Yılın en güçlü filmlerinden biri olan The Power of the Dog bir aşk hikayesi anlatacak gibi yapıp ansızın karanlık bir intikam hikayesine dönüşüyor
Yasak aşktan çok daha derinlere doğru
The Piano, Holy Smoke, Bright Star gibi kalburüstü filmler çeken Yeni Zelandalı yönetmen Jane Campion; “Eskiden akıllı insanlar sinema yapardı, şimdi dizi yapıyorlar” diyerek, bol Emmy ödüllü Top of the Lake’i çekmişti en son. Campion’ın 12 yıl ara verdiği sinemaya dönüşü Netflix’teki Köpeğin Gücü (The Power of the Dog) ile oldu. Usta sinemacı, daha çok western romanlar yazmış Thomas Savage’ın çok da bilinmeyen, başyapıt iddiası da taşımayan romanından uyarlamış yeni filmini.
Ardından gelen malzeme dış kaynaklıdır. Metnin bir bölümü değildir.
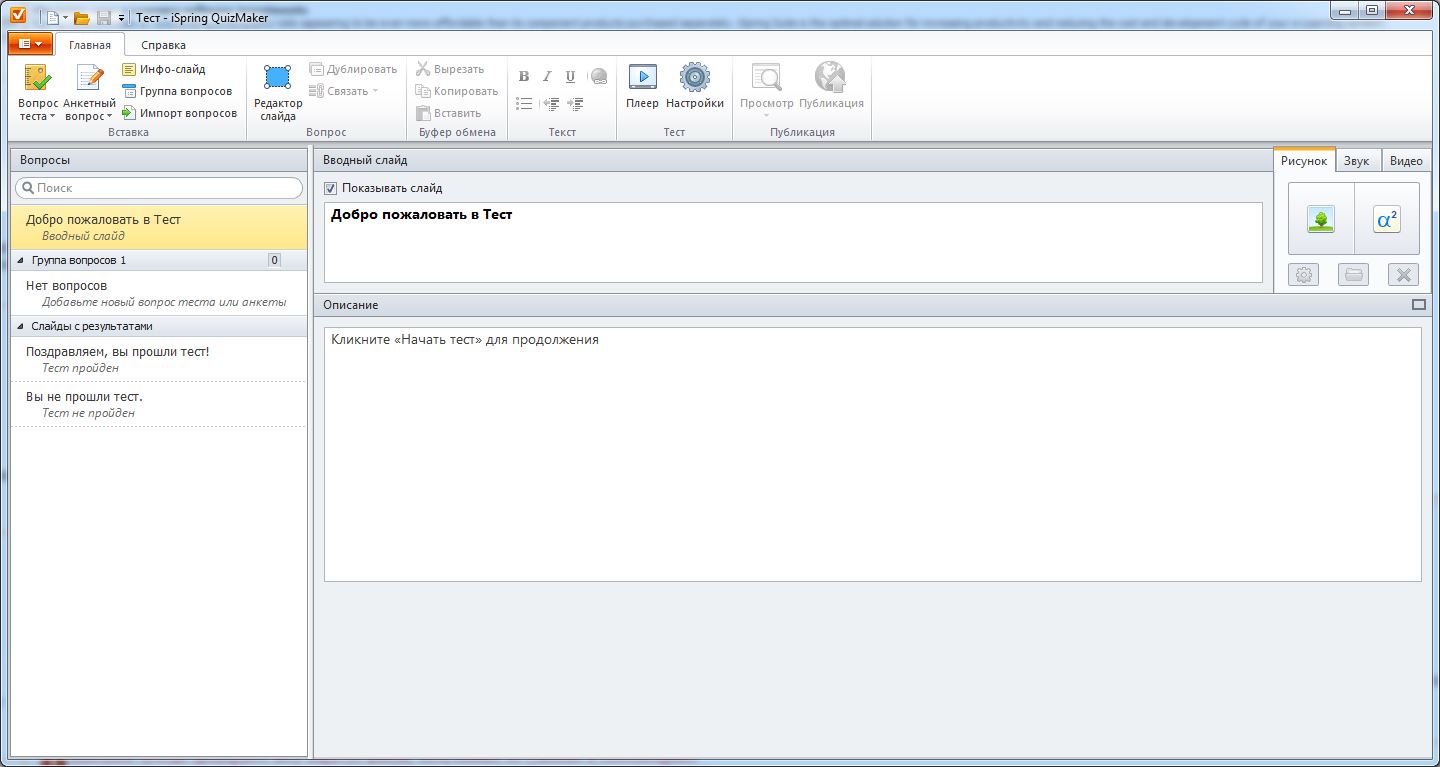Click Импорт вопросов in the ribbon
1440x767 pixels.
180,113
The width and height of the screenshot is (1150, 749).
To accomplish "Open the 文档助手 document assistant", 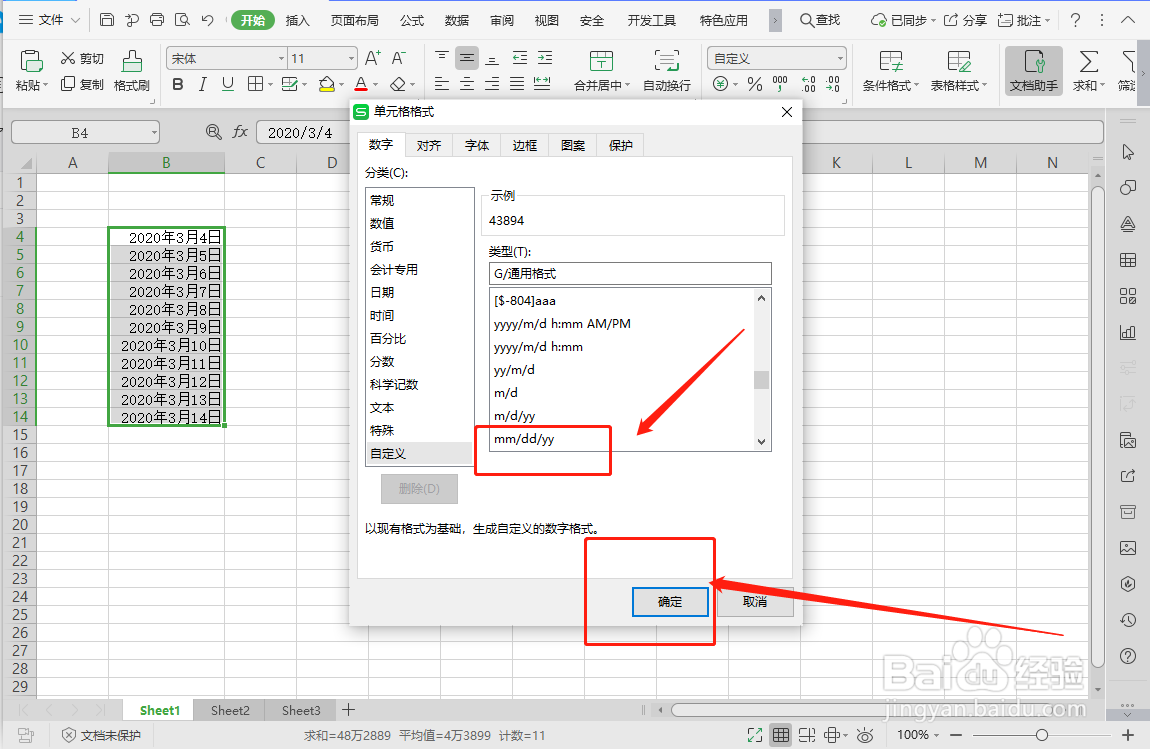I will pos(1035,71).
Her an Brokeback Dağı’na dönüşecekmiş gibi bir beklenti yaratmasına rağmen filmin derdi bir yasak aşk hikayesinden çok daha derinlerde... 1925 yılında Montana topraklarında iyi gelir getiren bir çiftliği birlikte yürüten iki erkek kardeşten Phil, üniversite okumuş ama büyükbaş hayvancılıkla uğraşan, maço tavırlarıyla kendisine belli bir karizma inşa etmiş bir adamdır. Takım elbise giyen ve daha kibar tavırları olan kardeşi George ile sürekli alay etmekte ama bir yandan da ona çok bağlıdır.

Eller başrolde

George tıp okuyan oğlu Peter ile yaşayan Rose adlı dul bir kadınla evlenir. Phil tanışır tanışmaz yengesine karşı psikolojik bir savaş başlatır. Evlerine taşındığından itibaren de bu iyi niyetli kadına pasif şiddet uygulayarak onu alkolizme kadar sürükler. Rose oğlu Peter eve geldiğinde daha da çaresizleşir. Çünkü Phil en başta çok hırçın davrandığı bu genç adama yavaş yavaş ilgi göstermeye başlar. Köpeğin Gücü tipik bir western değil. Campion’ın Phil karakteri için İngiliz oyuncu Benedict Cumberbatch’i seçmesi de belki bu yüzden. Bir süre bir yabancılaştırma efekti işlevi görse de tecrübeli oyuncu bu sert ama içinde fırtınalar kopan kovboy karakterini kendine özgü cazibesiyle dolduruyor. Kardeşlere kovboyluğu öğretmiş ve dört yıl önce ölmüş olan Bronco Henry’den neredeyse bir eski sevgili gibi bahsetmekte olan Phil, belki de içindeki eşcinsel erkeği hırçınlık ve kabalıkla bastırmaya çalışıyordur. Phil’in zehirli ve homofobik agresif erkekliği, günümüzde de sık sık karşılaştığımız bir profili hatırlatıyor. Peter ve Phil’in karşılaştığı sahne filmin ilk doruk noktası. Kağıttan güller yapan bir genç erkek olan Peter, sessiz ve narin görüntüsü yüzünden Phil ve diğer erkeklerin alaylarına maruz kalır. Phil de genç adamın yaptığı kağıttan gülle sigarasını yakar. Bunu gören Rose’un Phil’e olan alerjisi de böyle başlar. Zaman geçtikçe Phil de Peter için Bronco Henry olmayı amaçlar. Ama onun annesine duyduğu düşmanlık Peter’ın gözünden kaçmıyordur. Campion bu sahnelerde olduğu gibi bütün filmi sadece yakın plan ellerle de çekebilirmiş sanki. Ana karakterlerinin sık sık ellerine yakınlaşıyor yönetmen. Olan biteni seyirciye ellerle hissettiriyor en çok. Kusursuz görüntüler de bu gotik esintili western dramına eşlik ediyor. Peter rolünde çocukluğundan beri bolca izlediğimiz Kodi Smit-McPhee sadece görüntüsüyle bile akılda kalıyor. Kirsten Dunst ürkek karakterini karamsar bir doğallıkla sunuyor. Radiohead grubu üyelerinden Jonny Greenwood’un tedirgin müzikleri de filmin karanlık atmosferine çok uyumlu.